*Source data:*

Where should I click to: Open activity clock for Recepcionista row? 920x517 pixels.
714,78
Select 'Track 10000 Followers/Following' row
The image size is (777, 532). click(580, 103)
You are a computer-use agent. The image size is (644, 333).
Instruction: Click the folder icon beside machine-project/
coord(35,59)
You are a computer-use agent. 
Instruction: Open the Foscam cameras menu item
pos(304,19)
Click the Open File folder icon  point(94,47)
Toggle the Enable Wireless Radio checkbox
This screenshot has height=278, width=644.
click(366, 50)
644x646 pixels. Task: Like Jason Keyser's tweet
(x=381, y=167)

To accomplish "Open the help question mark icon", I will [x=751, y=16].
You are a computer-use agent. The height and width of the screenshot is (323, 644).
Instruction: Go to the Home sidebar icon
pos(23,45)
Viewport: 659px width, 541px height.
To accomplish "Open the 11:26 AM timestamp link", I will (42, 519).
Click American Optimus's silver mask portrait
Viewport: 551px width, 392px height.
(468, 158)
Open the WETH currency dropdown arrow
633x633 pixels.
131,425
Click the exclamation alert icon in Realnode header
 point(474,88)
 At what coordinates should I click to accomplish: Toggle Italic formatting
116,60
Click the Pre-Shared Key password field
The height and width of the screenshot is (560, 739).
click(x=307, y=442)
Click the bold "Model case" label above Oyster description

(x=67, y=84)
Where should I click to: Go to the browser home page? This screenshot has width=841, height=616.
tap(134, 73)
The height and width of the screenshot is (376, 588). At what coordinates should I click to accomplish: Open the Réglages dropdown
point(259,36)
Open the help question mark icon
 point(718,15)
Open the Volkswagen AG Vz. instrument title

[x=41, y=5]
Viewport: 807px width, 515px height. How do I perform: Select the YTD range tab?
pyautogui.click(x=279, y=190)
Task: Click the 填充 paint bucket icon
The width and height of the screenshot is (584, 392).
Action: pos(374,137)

*Work request:* Return the full listing. Keep each line exactly as it stands.

*Your response:*
Where should I click to: Open activity clock for Recepcionista row? 920x517 pixels.
714,78
Select 'Track 10000 Followers/Following' row
The image size is (777, 532). click(580, 103)
You are a computer-use agent. The image size is (644, 333).
Instruction: Click the folder icon beside machine-project/
coord(35,59)
You are a computer-use agent. 
Instruction: Open the Foscam cameras menu item
pos(304,19)
Click the Open File folder icon  point(94,47)
Toggle the Enable Wireless Radio checkbox
This screenshot has height=278, width=644.
click(366, 50)
644x646 pixels. Task: Like Jason Keyser's tweet
(x=381, y=167)

To accomplish "Open the help question mark icon", I will [x=751, y=16].
You are a computer-use agent. The height and width of the screenshot is (323, 644).
Instruction: Go to the Home sidebar icon
pos(23,45)
Viewport: 659px width, 541px height.
To accomplish "Open the 11:26 AM timestamp link", I will (42, 519).
Click American Optimus's silver mask portrait
Viewport: 551px width, 392px height.
(468, 158)
Open the WETH currency dropdown arrow
633x633 pixels.
131,425
Click the exclamation alert icon in Realnode header
 point(474,88)
 At what coordinates should I click to accomplish: Toggle Italic formatting
116,60
Click the Pre-Shared Key password field
The height and width of the screenshot is (560, 739).
click(x=307, y=442)
Click the bold "Model case" label above Oyster description

(x=67, y=84)
Where should I click to: Go to the browser home page? This screenshot has width=841, height=616.
tap(134, 73)
The height and width of the screenshot is (376, 588). At what coordinates should I click to accomplish: Open the Réglages dropdown
point(259,36)
Open the help question mark icon
 point(718,15)
Open the Volkswagen AG Vz. instrument title

[x=41, y=5]
Viewport: 807px width, 515px height. How do I perform: Select the YTD range tab?
pyautogui.click(x=279, y=190)
Task: Click the 填充 paint bucket icon
The width and height of the screenshot is (584, 392).
Action: pos(374,137)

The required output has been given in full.